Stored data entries
= Beginning of Section =

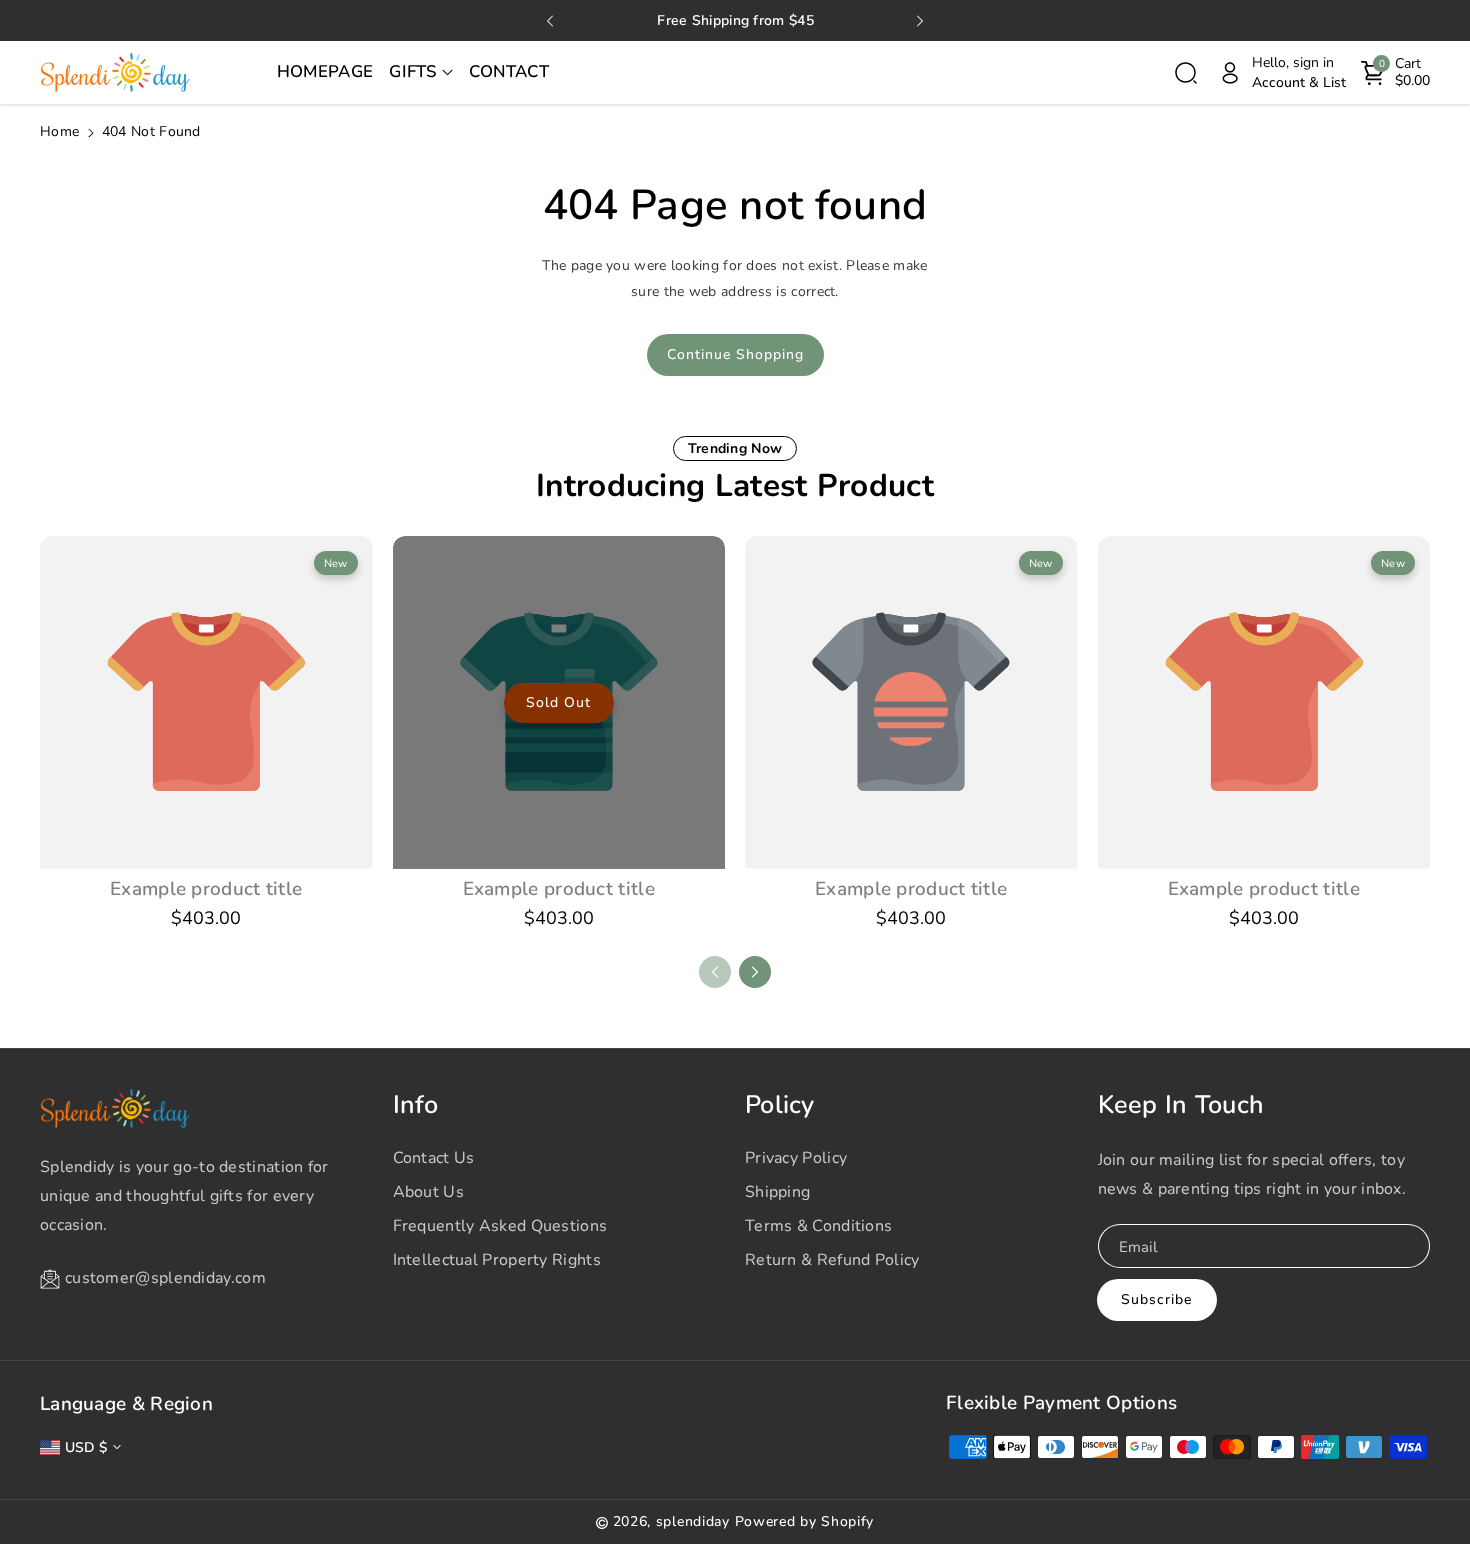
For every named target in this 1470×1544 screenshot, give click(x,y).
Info (416, 1105)
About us (428, 1192)
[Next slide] (920, 21)
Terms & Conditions (818, 1226)
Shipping (777, 1192)
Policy (780, 1105)
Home (59, 131)
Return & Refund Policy (832, 1260)
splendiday (693, 1521)
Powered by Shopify (805, 1521)
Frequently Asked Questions (500, 1226)
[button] (421, 73)
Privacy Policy (796, 1158)
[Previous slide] (550, 21)
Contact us (434, 1158)
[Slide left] (715, 972)
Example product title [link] (206, 889)
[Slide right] (755, 972)
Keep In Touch (1181, 1105)
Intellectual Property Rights (497, 1260)
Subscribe (1156, 1299)
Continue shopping (735, 354)
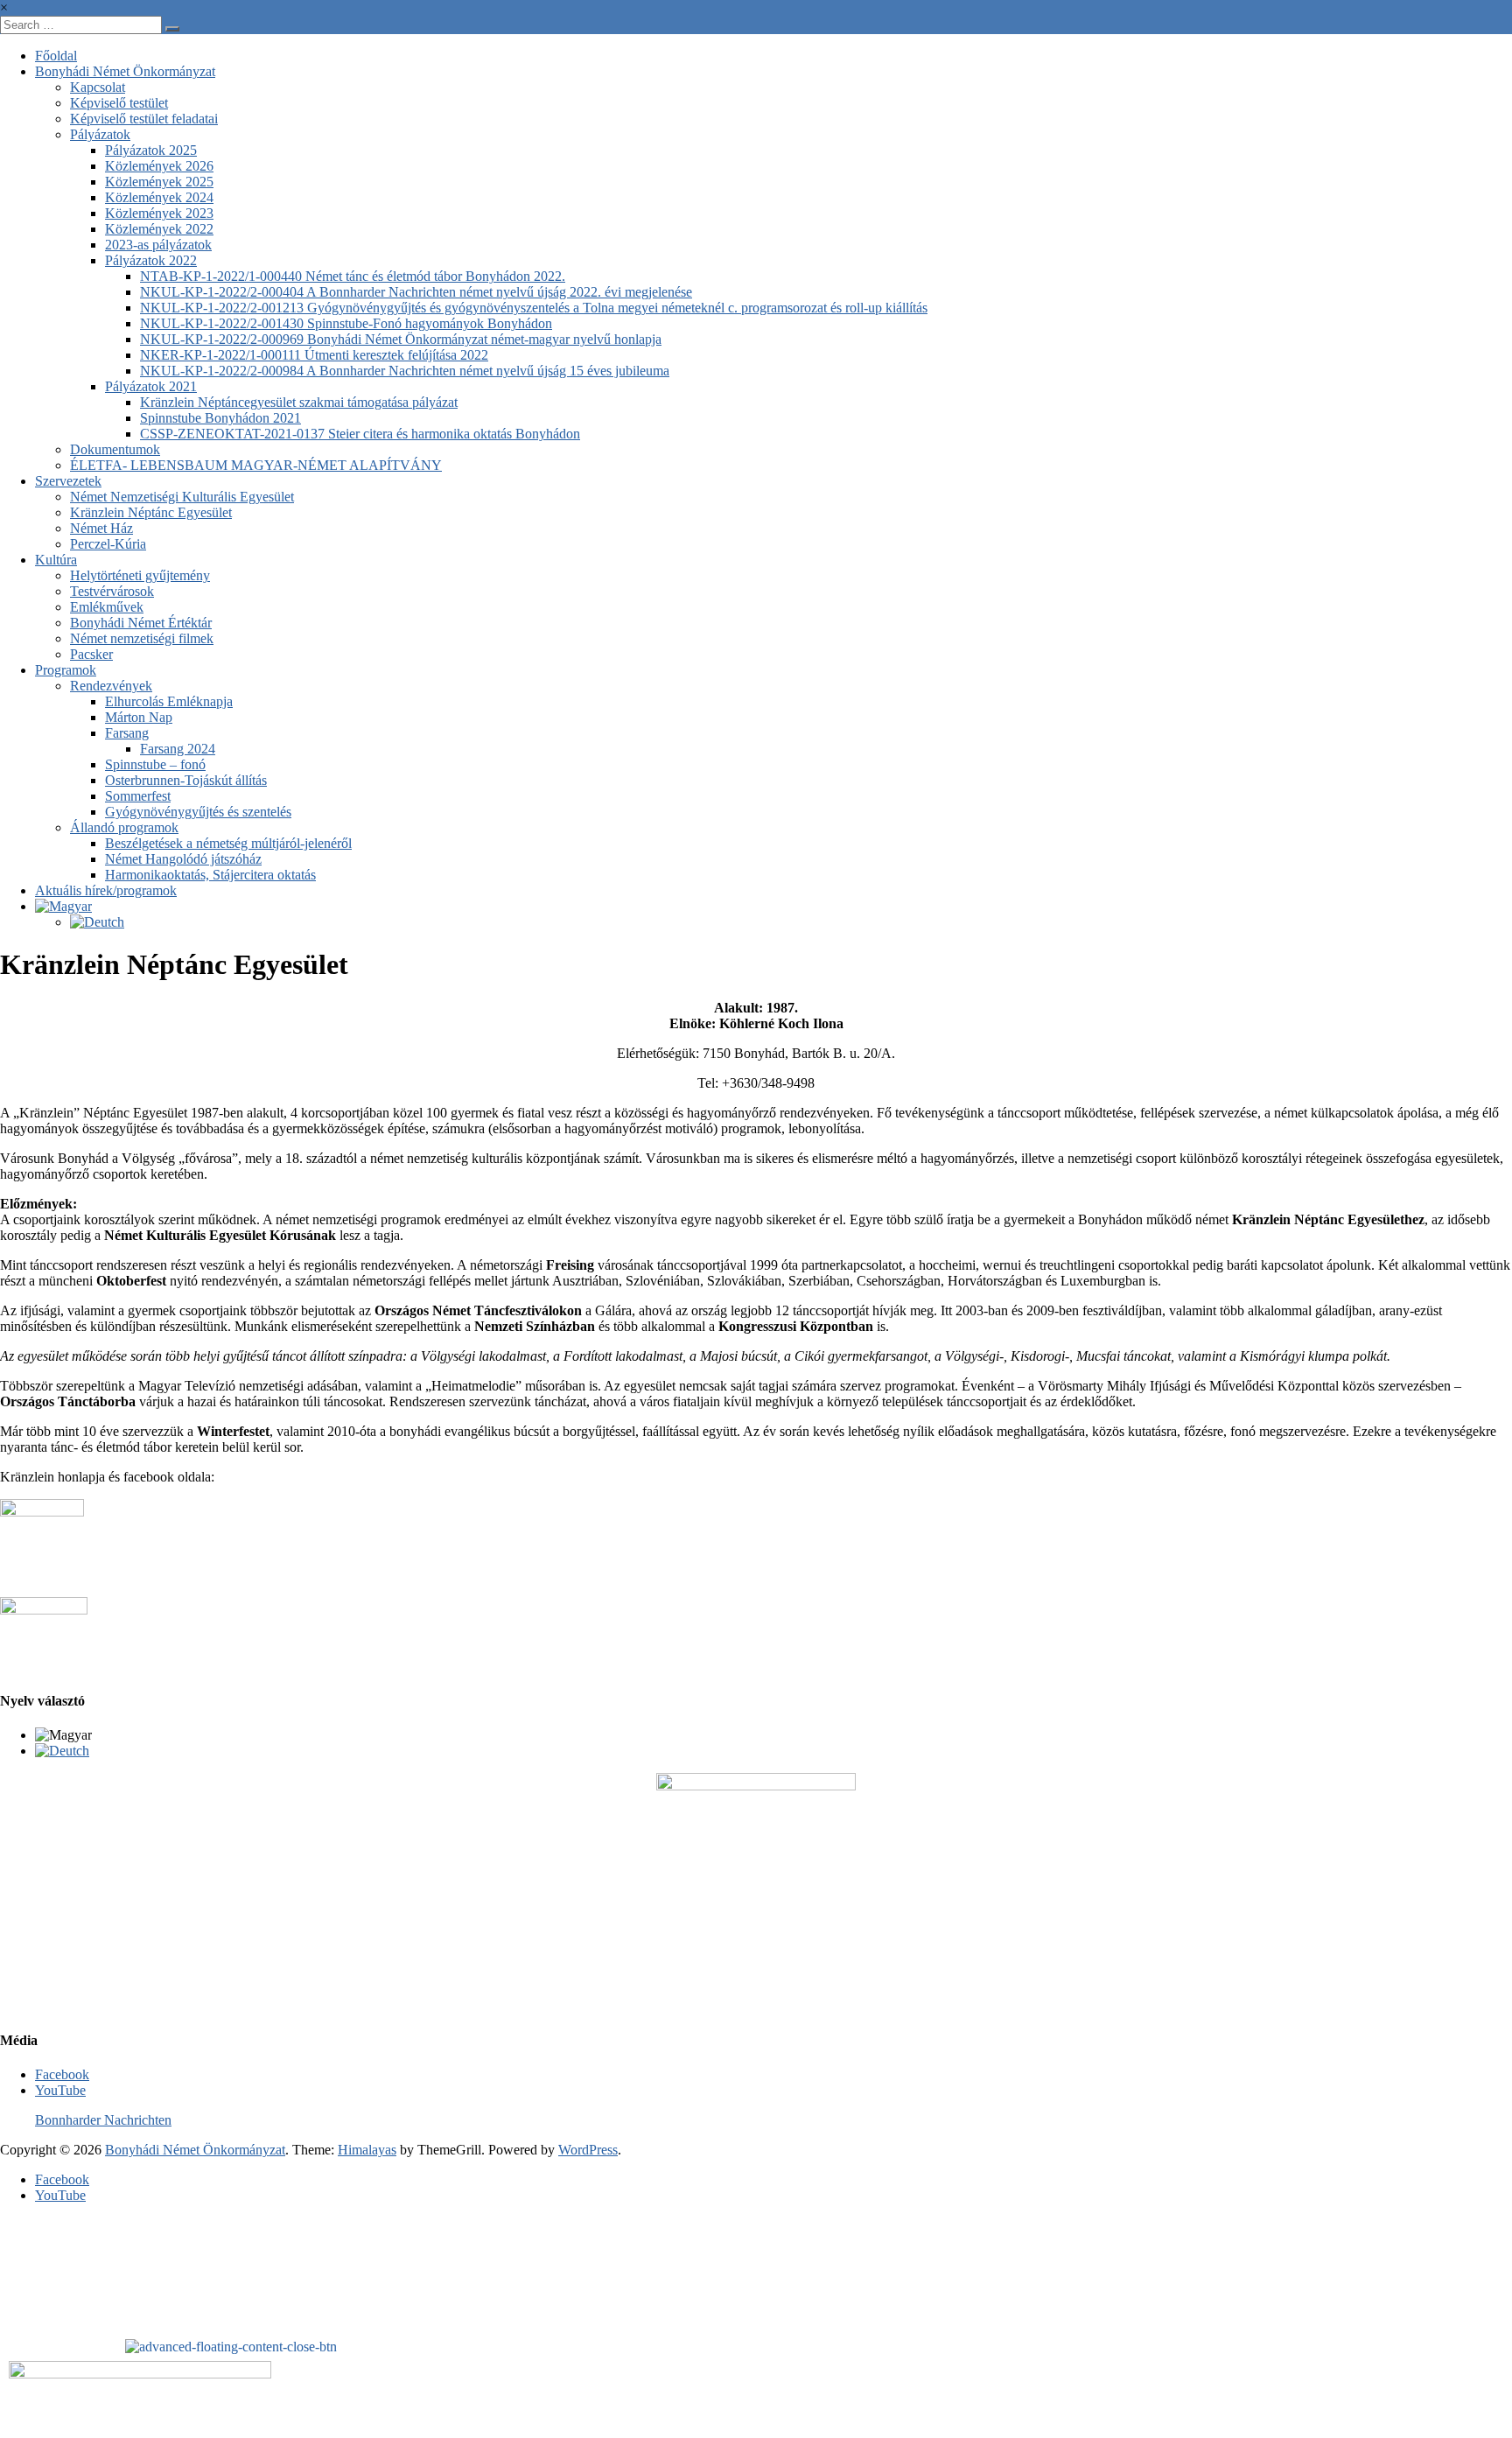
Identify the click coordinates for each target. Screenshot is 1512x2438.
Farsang (127, 732)
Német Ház (101, 528)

= End of Section =

The lines above that hold the word "click" should be found and copied out.

For every named target in this 1470×1544 screenshot, give click(x,y).
Identify the click coordinates for each target. Screenshot is 1512x2438.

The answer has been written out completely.